*** DOCUMENT TEXT Section Begins ***

 By Carly Jane Casper.  Ms. Casper is a writer, poet and musician from Villa Park, Illinois, and currently residing in Bloomington, Indiana. Her writings and music can be found at Approved For Wall Hanging


[1] It’s Spring! Spring is finally here oh my GOD, OH MY GOD! OH MY—NO. NO. WHY IS IT SNOWING. IT’S BEEN SNOWING FOR DAYS. I THINK IT’S 50 DEGREES OUT TODAY, OR MAYBE THAT SAYS 30, I HAVEN’T BEEN ABLE TO SEE STRAIGHT FOR A WEEK, HAVE I HAD THIS SINUS INFECTION FOR THREE MONTHS? IS IT JUNE AND AM I LOSING IT? HAVE I ALREADY LOST IT?

[2] And I’m picturing anime!JD whipping out a grand piano from his jean pocket and wielding as a weapon against the forces of the partially- and mostly-real.

[3] Acknowledging the giant grin that I get whenever I think of JD saying “I am a mandolin.” Honestly who else could have pulled that line off without seeming ridiculous?

[4] Warning: fanspeak ahead. I mean the early boombox days were severely experimental (see: Casio recordings!!!!) but since All Hail West Texas, the Goats have been a little less testy in the waters—they've had a more-or-less consistent sound. Don’t get me wrong, I think that with Tallahassee, they really kinda found their sound, and I totally jive w/ JD’s sentiment that The Sunset Tree was the first “real” Mountain Goats album. Every album since Tallahassee has been part of a pretty logical and consistent progression (We Shall Be Healed excluded), and I think the biggest jump so far has been between All Eternals Deck (2011) and Transcendental Youth, though I accept arguments re: Get Lonely although I think that’s more of an outlier. I think Heretic Pride is another candidate for "outlier" because if an average album is a novel, Heretic Pride is a not a novel: it has a very narrow focus IMO, which is not a dis at all, not in the least. I think because a lot of the songs sound similar ("Sax Rohmer #1", "Autoclave", "Craters on the Moon", "How to Embrace a Swamp Creature") it makes the album feel less like a novel and more like a mutant David Foster Wallace sentence.
*** DOCUMENT TEXT Section Ends ***
*** PROVIDED MATERIAL Section Begins ***
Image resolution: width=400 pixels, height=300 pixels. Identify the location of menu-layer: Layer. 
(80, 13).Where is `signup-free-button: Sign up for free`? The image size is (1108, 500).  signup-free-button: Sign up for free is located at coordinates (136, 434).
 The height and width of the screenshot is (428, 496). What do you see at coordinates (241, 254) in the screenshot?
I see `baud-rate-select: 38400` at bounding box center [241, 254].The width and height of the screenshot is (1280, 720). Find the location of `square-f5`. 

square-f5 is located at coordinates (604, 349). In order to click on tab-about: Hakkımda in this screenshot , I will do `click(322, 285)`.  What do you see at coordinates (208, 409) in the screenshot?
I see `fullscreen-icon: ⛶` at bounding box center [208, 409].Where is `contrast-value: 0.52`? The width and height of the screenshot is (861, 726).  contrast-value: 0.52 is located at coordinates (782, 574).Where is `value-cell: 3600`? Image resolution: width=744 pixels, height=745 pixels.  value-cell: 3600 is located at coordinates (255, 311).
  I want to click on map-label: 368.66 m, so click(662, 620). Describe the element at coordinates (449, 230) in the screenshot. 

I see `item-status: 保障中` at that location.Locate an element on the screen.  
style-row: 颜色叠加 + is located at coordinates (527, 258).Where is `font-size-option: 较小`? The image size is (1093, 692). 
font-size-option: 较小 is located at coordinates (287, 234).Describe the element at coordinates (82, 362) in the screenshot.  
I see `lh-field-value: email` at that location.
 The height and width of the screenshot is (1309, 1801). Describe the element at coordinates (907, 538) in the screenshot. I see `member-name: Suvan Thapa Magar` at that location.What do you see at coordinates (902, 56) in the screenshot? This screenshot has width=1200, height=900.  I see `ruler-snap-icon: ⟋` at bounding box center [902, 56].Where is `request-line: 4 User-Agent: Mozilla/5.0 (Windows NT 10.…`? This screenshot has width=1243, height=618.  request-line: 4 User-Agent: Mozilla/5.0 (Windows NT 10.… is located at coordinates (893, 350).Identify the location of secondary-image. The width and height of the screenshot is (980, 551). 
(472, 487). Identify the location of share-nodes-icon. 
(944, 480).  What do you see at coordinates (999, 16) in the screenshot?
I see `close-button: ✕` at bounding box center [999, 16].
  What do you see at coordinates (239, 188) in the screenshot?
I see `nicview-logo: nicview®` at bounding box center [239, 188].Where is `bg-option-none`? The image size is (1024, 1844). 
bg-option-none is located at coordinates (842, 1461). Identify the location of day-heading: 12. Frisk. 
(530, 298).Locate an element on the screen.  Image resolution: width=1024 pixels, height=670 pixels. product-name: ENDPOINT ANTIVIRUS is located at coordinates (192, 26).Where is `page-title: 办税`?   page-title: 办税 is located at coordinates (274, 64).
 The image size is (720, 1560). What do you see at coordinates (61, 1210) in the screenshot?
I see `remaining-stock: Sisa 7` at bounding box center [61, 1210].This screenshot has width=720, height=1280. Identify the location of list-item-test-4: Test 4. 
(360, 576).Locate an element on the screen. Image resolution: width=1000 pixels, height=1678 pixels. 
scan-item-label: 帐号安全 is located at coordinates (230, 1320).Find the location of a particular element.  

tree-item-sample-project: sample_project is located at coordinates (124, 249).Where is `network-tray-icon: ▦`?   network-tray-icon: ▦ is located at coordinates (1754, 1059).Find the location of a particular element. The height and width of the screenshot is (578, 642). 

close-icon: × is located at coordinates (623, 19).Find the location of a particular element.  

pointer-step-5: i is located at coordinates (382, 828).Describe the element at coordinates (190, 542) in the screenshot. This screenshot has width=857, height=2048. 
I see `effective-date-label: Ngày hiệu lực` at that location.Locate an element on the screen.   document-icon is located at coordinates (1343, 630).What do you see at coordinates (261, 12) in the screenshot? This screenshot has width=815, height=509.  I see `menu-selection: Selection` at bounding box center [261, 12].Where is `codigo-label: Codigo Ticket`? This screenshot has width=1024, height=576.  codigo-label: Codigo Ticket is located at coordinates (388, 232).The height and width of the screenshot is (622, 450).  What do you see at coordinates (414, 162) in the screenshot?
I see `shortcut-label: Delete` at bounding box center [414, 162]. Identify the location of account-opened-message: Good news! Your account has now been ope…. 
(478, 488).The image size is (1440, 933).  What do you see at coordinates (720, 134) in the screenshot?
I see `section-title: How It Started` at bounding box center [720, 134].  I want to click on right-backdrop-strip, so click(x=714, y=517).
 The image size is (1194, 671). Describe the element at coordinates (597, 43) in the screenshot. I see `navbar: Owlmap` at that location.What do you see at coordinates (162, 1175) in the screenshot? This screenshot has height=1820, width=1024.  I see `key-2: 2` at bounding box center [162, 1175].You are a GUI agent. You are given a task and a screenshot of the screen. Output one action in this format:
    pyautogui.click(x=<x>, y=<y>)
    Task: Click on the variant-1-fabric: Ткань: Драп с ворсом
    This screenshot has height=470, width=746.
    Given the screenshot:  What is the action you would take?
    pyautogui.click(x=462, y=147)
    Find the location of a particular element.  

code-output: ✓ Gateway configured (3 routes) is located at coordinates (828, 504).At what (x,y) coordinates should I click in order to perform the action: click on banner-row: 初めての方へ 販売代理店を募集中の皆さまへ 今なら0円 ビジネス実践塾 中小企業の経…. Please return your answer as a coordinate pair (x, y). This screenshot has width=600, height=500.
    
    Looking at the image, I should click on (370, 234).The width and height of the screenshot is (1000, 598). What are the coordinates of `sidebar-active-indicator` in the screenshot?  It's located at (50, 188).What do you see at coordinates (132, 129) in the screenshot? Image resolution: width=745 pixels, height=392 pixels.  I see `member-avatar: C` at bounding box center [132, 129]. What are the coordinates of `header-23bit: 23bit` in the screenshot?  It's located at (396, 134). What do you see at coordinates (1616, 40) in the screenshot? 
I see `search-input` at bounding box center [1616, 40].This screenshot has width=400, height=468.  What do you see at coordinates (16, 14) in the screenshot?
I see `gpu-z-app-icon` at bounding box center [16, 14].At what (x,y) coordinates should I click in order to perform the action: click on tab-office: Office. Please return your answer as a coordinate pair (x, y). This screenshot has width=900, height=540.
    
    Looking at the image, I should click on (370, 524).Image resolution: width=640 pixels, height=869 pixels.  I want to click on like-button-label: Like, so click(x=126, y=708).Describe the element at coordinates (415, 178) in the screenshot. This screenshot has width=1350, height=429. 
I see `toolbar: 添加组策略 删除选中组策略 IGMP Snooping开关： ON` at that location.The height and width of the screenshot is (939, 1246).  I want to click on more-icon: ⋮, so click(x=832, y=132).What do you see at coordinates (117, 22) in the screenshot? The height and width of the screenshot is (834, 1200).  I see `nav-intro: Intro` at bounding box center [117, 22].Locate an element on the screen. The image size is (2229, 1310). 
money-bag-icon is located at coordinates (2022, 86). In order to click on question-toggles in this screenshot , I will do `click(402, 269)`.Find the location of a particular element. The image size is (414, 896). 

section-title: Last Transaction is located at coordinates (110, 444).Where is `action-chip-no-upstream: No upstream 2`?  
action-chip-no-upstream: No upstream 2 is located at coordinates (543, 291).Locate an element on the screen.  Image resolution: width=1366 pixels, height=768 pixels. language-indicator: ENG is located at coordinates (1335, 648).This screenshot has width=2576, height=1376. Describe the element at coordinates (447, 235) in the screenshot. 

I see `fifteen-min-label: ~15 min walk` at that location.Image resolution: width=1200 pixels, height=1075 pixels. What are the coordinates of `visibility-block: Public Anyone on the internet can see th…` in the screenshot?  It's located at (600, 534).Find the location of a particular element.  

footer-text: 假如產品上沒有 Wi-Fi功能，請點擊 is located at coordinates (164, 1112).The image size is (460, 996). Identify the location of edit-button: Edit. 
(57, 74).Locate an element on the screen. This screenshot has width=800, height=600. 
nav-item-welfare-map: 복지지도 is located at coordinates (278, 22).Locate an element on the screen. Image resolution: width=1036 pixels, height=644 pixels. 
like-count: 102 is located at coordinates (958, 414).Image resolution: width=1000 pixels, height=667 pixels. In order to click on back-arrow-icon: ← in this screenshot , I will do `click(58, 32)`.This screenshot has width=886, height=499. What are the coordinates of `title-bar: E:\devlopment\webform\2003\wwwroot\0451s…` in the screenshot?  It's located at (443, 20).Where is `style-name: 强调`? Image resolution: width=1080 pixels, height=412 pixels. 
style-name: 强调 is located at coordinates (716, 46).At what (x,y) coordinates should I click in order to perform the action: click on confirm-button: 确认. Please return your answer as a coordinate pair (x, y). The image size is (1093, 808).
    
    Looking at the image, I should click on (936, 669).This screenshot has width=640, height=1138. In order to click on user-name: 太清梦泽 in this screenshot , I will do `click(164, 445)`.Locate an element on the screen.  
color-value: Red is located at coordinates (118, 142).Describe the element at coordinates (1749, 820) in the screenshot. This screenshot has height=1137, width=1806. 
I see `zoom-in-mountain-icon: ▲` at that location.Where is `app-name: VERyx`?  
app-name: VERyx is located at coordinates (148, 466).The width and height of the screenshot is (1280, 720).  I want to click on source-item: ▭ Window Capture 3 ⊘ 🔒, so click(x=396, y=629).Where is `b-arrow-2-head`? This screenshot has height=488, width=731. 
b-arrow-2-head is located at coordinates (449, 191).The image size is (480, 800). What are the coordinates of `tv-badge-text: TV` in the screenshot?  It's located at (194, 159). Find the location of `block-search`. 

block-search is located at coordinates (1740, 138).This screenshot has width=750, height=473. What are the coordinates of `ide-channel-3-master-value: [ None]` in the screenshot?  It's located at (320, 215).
*** PROVIDED MATERIAL Section Ends ***
**INSTRUCTIONS TO FOLLOW:**
From the Mountain Goats text, extract the passage that starts at the words "[1] It’s Spring!" and stops after "partially- and mostly-real.". Ignore the records; they have no part in this.

**PROBLEM SOLUTION:**
[1] It’s Spring! Spring is finally here oh my GOD, OH MY GOD! OH MY—NO. NO. WHY IS IT SNOWING. IT’S BEEN SNOWING FOR DAYS. I THINK IT’S 50 DEGREES OUT TODAY, OR MAYBE THAT SAYS 30, I HAVEN’T BEEN ABLE TO SEE STRAIGHT FOR A WEEK, HAVE I HAD THIS SINUS INFECTION FOR THREE MONTHS? IS IT JUNE AND AM I LOSING IT? HAVE I ALREADY LOST IT?

[2] And I’m picturing anime!JD whipping out a grand piano from his jean pocket and wielding as a weapon against the forces of the partially- and mostly-real.